> **What you are asked to do**
Your answer should hold only the lines from the one with "Task: Switch to the Stroke style tab" through the end of the records, repeated exactly and minus any pictures.

═════ Available data

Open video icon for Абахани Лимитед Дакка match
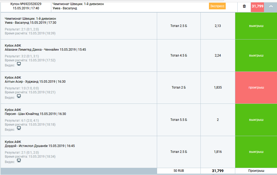The height and width of the screenshot is (175, 277). 19,64
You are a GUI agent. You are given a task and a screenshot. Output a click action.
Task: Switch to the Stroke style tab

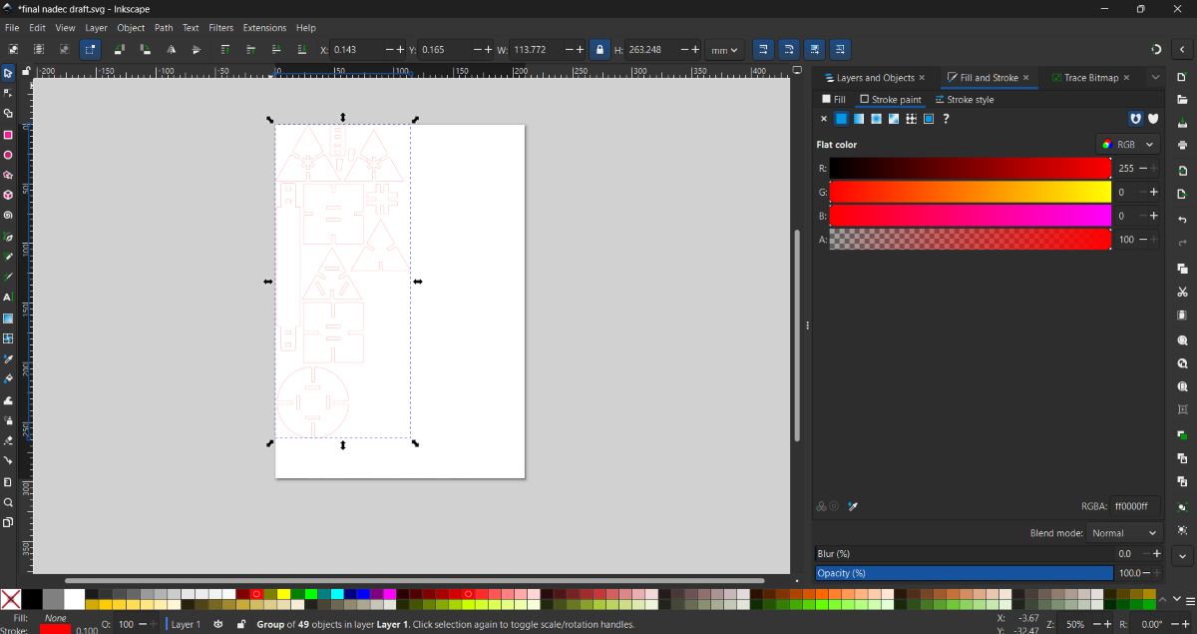tap(965, 100)
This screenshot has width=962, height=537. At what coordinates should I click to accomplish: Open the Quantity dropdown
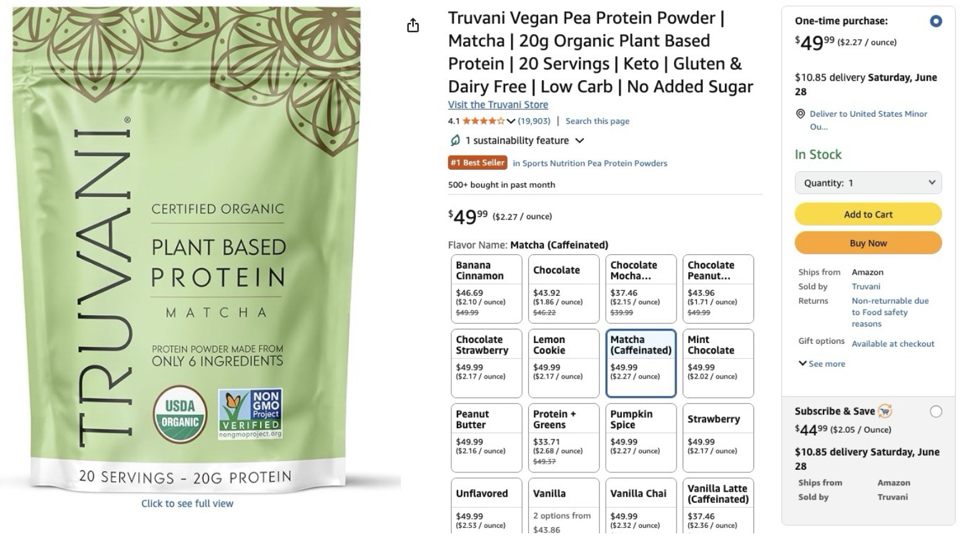[868, 183]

══════════

> **Written answer**
Task: Switch to the Stroke style tab

tap(965, 100)
This screenshot has width=962, height=537. At what coordinates should I click to accomplish: Open the Quantity dropdown
[868, 183]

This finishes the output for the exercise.